No Jobs? Young Graduates Make Their Own [NYTimes]

This article by the New York Times is chock full of resources. But a warning: this article is misleading. The author states that “the entrepreneurial life is notoriously filled with risks, stresses and sacrifices,” then goes on to end the article on that semi-negative note that the fail rate is high. From reading and my own small experiences, I’m certain the reason the fail rate is “high” in starting a business is mostly on the part of the owner. Ego, poor hiring, relying too heavily on money, uncreative problem solving, negative mindset, not having an identified niche (and not knowing how to expand from that niche as one’s business grows), starting a business one isn’t truly passionate about and biting off more than one can chew in general are just a few things that can potentially kill a business. Anyway, I hope you find this article interesting. Again, it’s filled with resources and success stories:

FIVE years ago, after graduating from New York University with a film degree and thousands of dollars in student loans, Scott Gerber moved back in with his parents on Staten Island. He then took out more loans to start a new-media and technology company, but he didn’t have a clear market in mind; the company went belly up in 2006.

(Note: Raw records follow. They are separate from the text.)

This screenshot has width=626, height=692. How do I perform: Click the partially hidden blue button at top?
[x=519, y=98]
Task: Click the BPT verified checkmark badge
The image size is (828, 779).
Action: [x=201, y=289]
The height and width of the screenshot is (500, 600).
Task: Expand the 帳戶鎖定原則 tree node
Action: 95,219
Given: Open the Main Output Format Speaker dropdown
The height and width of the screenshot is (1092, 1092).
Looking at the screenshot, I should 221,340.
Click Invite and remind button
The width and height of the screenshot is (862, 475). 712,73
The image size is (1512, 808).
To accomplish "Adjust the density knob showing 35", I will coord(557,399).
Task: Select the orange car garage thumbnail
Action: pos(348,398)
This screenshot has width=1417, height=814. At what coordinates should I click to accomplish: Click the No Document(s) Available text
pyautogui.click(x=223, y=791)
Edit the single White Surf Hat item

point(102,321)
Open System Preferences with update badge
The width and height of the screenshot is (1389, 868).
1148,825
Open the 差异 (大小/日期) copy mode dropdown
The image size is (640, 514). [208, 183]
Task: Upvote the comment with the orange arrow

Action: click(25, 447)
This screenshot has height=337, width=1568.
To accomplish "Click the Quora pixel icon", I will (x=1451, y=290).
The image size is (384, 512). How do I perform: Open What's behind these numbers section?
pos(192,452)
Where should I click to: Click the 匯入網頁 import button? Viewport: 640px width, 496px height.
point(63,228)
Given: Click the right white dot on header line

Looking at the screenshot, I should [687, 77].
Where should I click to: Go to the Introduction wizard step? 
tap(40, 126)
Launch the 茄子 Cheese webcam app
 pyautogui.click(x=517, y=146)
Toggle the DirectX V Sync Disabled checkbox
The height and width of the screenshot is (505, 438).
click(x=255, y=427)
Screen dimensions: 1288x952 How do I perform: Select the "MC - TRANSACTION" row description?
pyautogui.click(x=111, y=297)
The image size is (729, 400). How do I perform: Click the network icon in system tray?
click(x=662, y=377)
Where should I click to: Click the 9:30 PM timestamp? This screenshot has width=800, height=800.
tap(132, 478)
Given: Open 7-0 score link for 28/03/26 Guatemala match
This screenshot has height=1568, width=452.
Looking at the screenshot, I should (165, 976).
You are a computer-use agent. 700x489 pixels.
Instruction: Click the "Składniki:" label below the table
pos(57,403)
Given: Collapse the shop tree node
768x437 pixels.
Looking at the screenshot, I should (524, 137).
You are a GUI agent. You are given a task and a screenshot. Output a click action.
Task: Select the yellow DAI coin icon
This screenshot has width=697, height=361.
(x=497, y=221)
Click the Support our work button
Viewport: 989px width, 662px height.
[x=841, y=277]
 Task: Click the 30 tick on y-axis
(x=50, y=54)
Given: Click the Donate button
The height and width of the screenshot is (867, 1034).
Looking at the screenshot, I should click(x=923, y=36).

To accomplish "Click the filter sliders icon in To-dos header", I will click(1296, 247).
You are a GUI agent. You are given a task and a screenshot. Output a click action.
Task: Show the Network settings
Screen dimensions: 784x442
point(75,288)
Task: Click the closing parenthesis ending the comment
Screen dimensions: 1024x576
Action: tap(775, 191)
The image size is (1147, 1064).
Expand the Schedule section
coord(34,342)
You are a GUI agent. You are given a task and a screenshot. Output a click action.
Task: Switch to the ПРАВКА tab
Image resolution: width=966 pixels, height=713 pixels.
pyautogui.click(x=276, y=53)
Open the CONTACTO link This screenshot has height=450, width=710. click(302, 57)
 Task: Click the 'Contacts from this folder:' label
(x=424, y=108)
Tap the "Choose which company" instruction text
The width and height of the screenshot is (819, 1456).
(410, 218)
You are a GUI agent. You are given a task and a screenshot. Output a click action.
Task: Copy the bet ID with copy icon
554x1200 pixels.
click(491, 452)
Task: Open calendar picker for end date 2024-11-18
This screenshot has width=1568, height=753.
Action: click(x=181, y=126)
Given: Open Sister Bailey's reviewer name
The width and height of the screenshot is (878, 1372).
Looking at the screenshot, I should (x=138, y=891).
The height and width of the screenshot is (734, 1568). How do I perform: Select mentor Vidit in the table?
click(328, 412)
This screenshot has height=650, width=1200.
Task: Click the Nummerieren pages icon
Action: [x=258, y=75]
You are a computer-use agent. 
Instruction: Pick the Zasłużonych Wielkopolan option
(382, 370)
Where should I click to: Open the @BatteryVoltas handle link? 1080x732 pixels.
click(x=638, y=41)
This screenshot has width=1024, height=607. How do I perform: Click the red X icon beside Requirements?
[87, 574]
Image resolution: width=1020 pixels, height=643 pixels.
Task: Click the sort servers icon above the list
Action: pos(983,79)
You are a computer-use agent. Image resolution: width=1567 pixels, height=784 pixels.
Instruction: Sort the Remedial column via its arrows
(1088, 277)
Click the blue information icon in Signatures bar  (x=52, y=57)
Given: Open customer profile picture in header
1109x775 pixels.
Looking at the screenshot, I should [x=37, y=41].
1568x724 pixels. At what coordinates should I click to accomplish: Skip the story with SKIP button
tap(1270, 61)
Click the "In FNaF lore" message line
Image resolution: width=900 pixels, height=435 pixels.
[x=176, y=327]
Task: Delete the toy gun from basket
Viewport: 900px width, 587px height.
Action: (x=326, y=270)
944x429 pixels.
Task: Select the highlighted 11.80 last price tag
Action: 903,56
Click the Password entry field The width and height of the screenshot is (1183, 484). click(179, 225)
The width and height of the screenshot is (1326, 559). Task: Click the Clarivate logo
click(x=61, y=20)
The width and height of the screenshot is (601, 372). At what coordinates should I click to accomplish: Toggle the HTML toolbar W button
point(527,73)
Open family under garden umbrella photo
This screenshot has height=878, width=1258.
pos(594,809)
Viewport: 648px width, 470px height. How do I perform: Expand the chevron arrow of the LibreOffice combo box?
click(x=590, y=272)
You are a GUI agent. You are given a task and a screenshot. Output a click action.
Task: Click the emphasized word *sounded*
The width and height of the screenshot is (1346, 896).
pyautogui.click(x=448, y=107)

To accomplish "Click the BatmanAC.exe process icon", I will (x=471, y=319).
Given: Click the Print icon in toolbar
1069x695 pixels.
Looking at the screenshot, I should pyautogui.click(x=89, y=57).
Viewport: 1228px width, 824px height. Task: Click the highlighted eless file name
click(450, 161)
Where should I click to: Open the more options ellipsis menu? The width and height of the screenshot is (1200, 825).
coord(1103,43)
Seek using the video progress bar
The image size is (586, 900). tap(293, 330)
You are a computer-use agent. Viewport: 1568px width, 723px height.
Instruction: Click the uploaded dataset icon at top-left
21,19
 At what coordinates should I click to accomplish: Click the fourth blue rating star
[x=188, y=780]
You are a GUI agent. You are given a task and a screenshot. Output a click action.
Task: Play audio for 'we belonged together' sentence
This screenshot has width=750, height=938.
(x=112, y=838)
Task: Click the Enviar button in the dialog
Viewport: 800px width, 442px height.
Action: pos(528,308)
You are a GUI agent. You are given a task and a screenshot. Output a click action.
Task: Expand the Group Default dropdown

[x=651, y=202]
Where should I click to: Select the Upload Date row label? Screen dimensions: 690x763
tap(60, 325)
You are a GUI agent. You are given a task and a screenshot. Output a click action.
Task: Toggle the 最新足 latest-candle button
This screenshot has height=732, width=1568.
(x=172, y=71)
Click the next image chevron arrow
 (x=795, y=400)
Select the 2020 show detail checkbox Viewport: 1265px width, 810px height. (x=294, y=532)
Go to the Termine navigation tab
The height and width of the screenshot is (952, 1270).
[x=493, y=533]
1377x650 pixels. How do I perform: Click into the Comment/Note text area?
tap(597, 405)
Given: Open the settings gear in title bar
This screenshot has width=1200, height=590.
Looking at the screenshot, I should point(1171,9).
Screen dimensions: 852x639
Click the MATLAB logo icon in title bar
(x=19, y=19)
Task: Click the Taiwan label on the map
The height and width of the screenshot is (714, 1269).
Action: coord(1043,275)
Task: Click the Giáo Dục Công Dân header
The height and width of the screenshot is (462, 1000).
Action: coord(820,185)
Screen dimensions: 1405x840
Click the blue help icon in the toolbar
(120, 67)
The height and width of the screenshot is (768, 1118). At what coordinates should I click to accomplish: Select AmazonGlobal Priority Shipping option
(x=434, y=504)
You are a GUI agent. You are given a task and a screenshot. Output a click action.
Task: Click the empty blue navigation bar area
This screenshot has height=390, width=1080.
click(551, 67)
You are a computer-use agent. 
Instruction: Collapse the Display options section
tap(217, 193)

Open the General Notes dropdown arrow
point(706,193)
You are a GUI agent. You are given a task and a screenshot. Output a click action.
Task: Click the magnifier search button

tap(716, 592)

“It made me feel demoralized and humiliated,” he says. “I wondered if this was really what post-collegiate life was supposed to be like. Did I do something wrong? The answers weren’t apparent to me.”

Still in debt, Mr. Gerber considered his career options. His mother kept encouraging him to get a “real” job, the kind that comes with an office and a boss. But, using the last $700 in his bank account, he decided to start another company instead.